It was the same when I asked for an extended check out time. Most places give an extra hour if I ask. When they do, it makes me want to come back.
I understand that they were going into Friday and wanted to get the rooms cleaned, but I also understand that those rooms would be ready for guests checking in at 3:30 PM and certainly ready for those who would come a bit later, as I suspect weekenders would.
They had not let me check in early on Thursday, although clearly there were plenty of my type of rooms available. On my entire corridor less than half the rooms had been occupied and needed cleaning.
That too is a mistake. It makes packing a hassle.
Next trip I'll leave luggage in the car until later. Then my meds won't be with the bellman when I remember I need them.
I could not get them to even do the paperwork on a room ahead of time and just have me stop for a key. Really busy casinos often do that, locking up a room a customer wants and making their actual check in lines go more quickly. Check in on Thursday at the key time, 3:30PM meant there were just two people ahead of me.
I also was dumb and tipped the bellman to deliver our bags. Had they been in the car, I could easy have saved that $5 and had the drugs I needed with no wait for the bellman. Sometimes I am not so frugally smart.
Part of it is that I am just coming out of an eye healing regimen where lifting was not allowed. I forget I am off that restriction. I'll remember next time.
I sure am glad I bought this little, light suitcase last year. It all was heavy enough. I love how the four wheels allow it to be pushed easily, how it fits down train and plane isles, and how I cannot seem to ever pack more than 50 pounds, even when I carefully stuff it. so there won't be those repacking moments at Southwest when I weigh in over a few pounds.
Not this time.
I wonder if that policy changed.
It costs about $22 for the casino to prepare a room. So if they get a local guy like me taking one just for the treat of it, and the escape and the ease of dropping down to sleep right after gambling, they make a profit that should be enough for them to want my business when they are not overbooked.
It was a quiet night there with few folks in rooms and no one in the lobby.
There were plenty rooms available.
I guess they do market studies, but the decision not to upgrade me along with all the paperwork errors (errors which may have cost me $65) do the thing they should not want to do. They don't make me feel welcome or encouraged to come.

■ Provided records ■

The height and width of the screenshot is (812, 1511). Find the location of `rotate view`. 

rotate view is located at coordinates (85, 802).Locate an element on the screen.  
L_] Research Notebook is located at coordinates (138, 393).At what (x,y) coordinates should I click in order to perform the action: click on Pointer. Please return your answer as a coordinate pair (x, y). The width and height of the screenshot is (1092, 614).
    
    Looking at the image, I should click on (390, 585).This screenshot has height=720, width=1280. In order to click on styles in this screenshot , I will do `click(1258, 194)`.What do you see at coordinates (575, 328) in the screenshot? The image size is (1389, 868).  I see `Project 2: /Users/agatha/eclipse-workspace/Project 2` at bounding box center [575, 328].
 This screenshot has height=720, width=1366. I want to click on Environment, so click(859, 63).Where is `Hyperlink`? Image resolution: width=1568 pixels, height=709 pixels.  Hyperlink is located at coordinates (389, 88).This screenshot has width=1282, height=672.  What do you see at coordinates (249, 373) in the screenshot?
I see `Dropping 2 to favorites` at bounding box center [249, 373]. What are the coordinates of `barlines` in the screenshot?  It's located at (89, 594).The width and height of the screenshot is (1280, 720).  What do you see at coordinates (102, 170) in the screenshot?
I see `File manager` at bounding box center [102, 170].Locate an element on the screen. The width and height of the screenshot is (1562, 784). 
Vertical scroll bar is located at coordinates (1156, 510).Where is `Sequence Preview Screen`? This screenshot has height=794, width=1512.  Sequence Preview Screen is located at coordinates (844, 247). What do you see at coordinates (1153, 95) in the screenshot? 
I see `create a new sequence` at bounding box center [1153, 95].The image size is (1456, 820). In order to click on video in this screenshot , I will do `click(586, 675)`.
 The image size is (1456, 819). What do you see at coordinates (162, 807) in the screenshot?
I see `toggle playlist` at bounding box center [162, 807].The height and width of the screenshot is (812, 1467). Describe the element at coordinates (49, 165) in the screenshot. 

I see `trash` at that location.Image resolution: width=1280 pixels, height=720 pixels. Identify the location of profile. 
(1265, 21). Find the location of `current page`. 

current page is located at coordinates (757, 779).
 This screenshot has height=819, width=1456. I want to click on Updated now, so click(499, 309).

■ Task instructions ■
1. In the casino hotel account, how much does it cost the casino to prepare a room?
2. Write the next few sentences of the casino hotel account, starting after its final line.

■ Responses ■
1. About $22.

2.
If I am going to just replace frustration with them for my normal lifetime frustration I am avoiding when I treat my local self to a room, I'll look for alternatives in places to stay.
And I am looking for them, and I am wondering if I am healed enough to drive the 40 minutes home.
I did like never having to do the elevator. The free morning coffee was right outside the hallroom door with all the fixings, including the sugar free hazelnut syrup. Pikes Coffee. Quite good. I bring my own ceramic cup when I travel and don't have to struggle with paper cups that collapse and are too hot to handle.
Also there for later is a jar of lemon water. I get one everytime I pass by. I love lemon water. There is also a water fountain at that end of the casino. So buying drinks is not necessary.
In my room, I put a bit of my own Black Velvet in the empty cup and put that in my pocket to walk by the guards. I have another free water in my hand for sound in case they hear the whiskey sloshing.
I never had to pay or tip at the machines for a drink. However, I don't drink much anymore.
Turning Stone and many other casinos around the country are making little areas where we can get coffee or water or soda ourselves.
Not Rivers yet.
The room has a refrigerator for seltzer as well. I brought a few cans and that was fine. I drink seltzer most of the day at home now.
They offer a microwave, but we declined. It is free, but must be ordered. Last time I remembered too late and while they promised me one, I never got it. This time the bellman offered to get one for me after the $5. I like it for popcorn before bed, but we were not going to spend much time in the room.
Frank was delighted to find a candy popcorn in the lobby and he chopped the $8 price of a small bag in half with his points.
I missed a free kitchen chopper giveaway because I just did not go back to get it early enough. I had enough points. I'll have to pay more attention to Bling.
I did use the $5 freeplay this time. I forgot on my last visit.
Somehow it grew into $15 dollars. Perhaps it had something to do with bringing a friend.
Frank was a newbie and declined the $10 freeplay for a chance at $500 and got a result of $5 which also raised itself to $15 on the machine.
Odd. I won a little. It has to be used on slots. I came away with $6 on my freeplay.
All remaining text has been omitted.